• _DATA TO USE_

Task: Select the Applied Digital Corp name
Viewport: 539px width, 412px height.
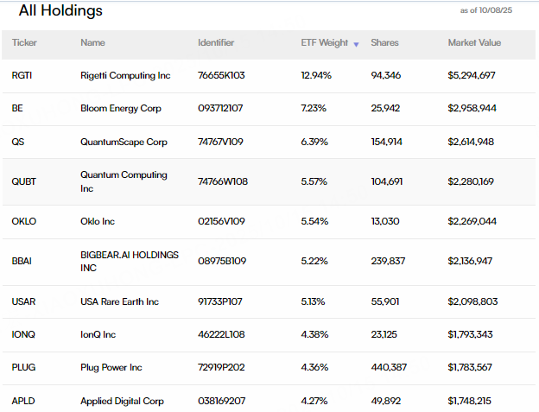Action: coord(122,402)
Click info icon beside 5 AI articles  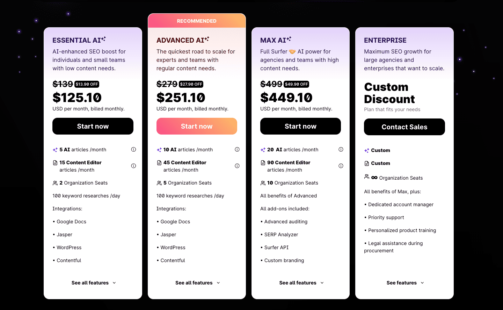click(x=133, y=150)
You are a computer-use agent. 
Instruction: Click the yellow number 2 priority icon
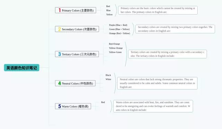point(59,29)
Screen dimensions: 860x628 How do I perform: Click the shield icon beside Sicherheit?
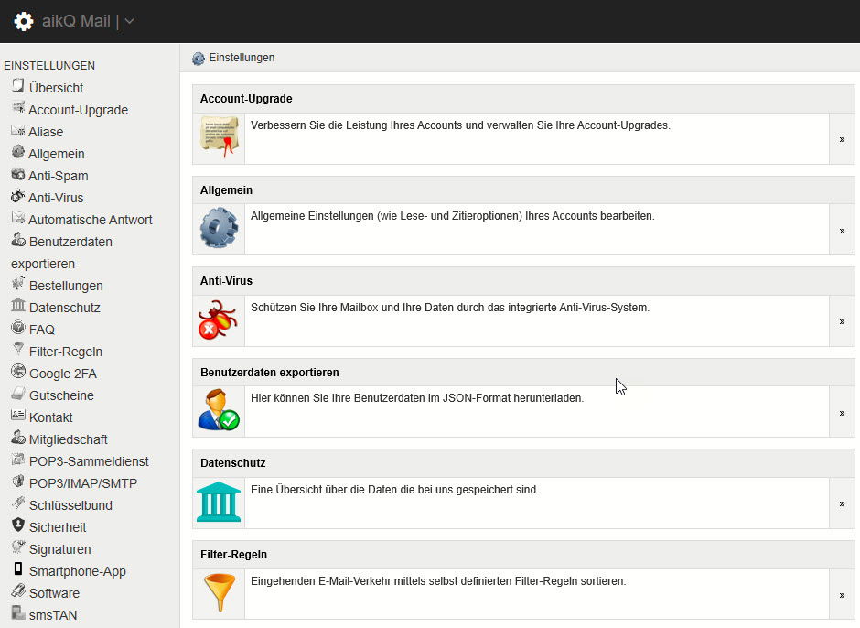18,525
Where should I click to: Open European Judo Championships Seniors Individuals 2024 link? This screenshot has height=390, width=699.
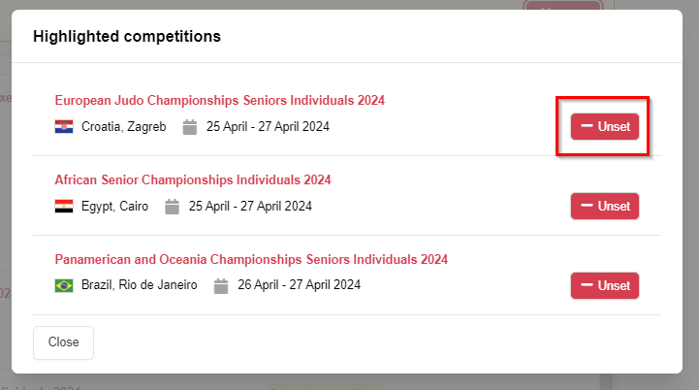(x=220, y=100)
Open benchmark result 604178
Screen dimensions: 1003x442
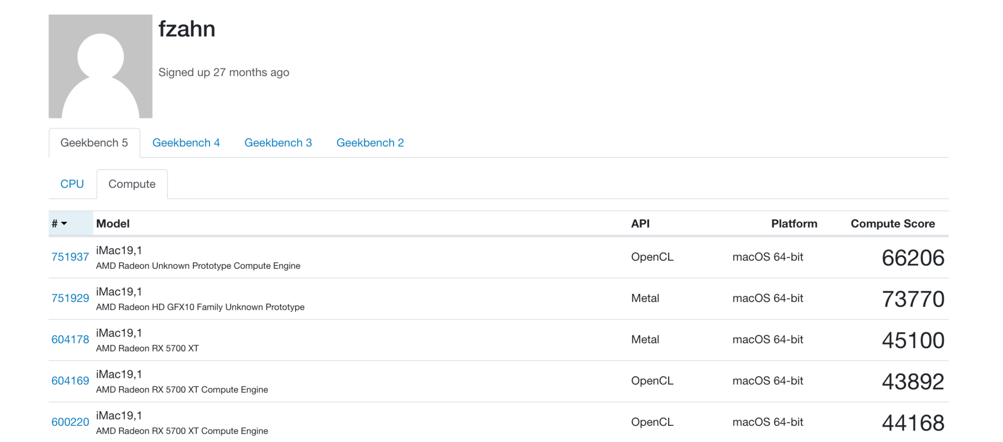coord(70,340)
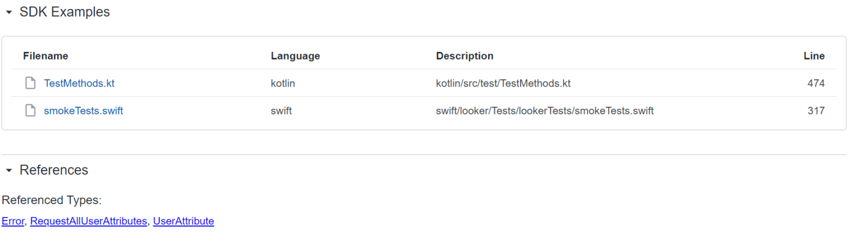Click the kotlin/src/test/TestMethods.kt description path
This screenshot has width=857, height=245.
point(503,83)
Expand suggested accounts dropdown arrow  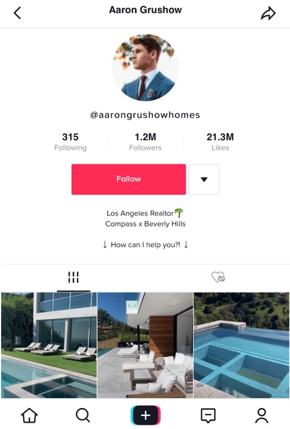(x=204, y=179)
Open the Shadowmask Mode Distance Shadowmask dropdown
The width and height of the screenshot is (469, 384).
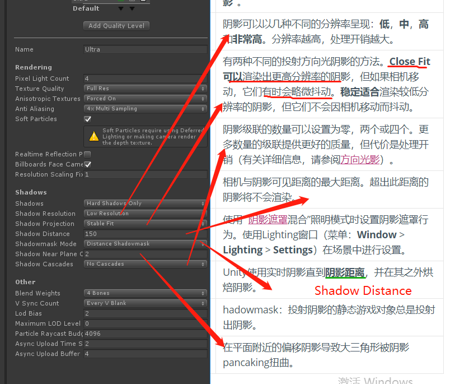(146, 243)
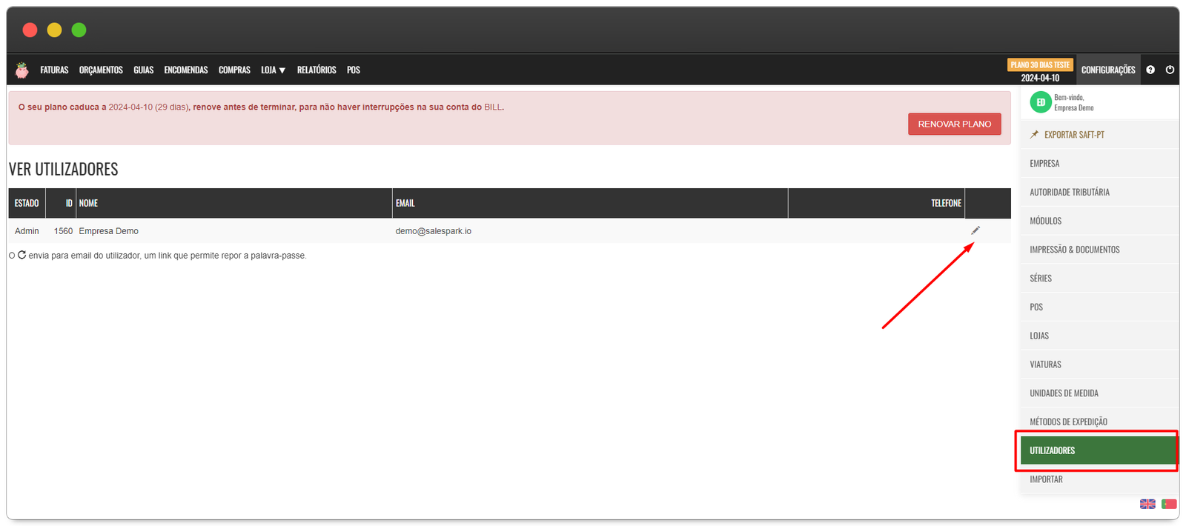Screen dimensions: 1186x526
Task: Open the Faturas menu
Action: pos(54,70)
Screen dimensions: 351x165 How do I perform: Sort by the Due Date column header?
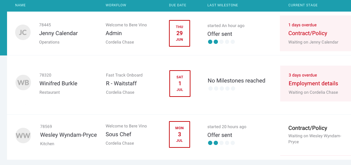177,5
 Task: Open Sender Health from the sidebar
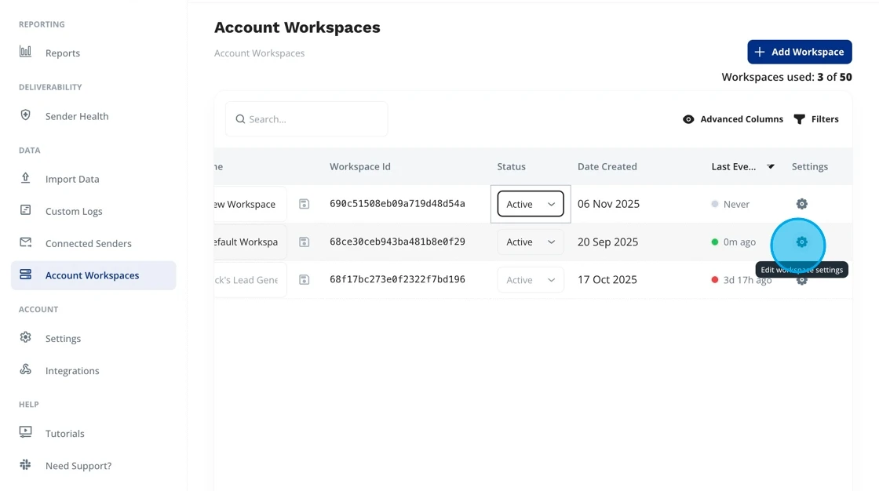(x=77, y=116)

* * *

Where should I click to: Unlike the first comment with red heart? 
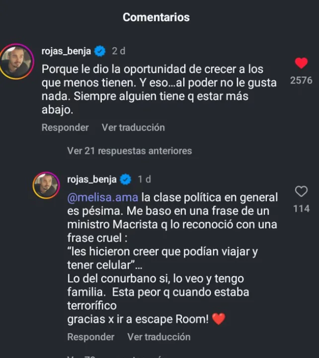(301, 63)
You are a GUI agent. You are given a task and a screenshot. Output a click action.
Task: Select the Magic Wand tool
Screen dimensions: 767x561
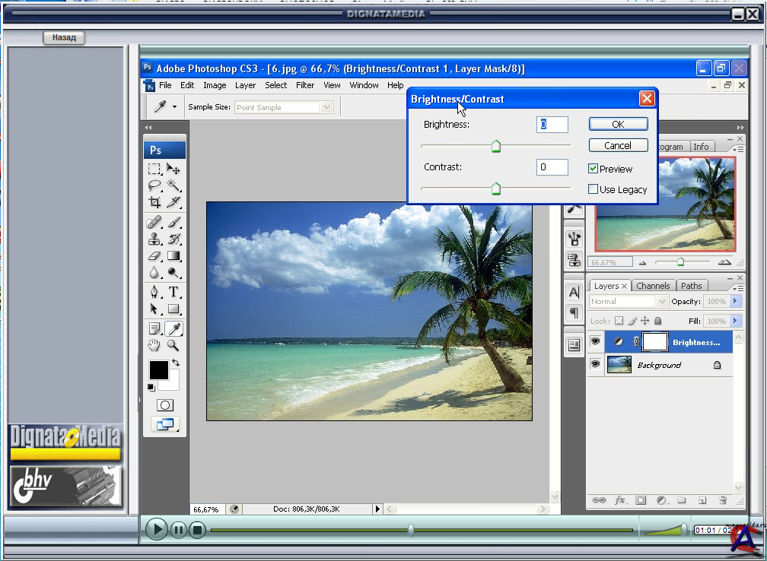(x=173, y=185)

• _PROBLEM_
Note each line of the entries that has "agent" in it, and copy those lines.

• _OUTPUT OF THE EXERCISE_
You are a computer-use agent. 
You are a GUI agent. You are given a task and a screenshot. Output a click action.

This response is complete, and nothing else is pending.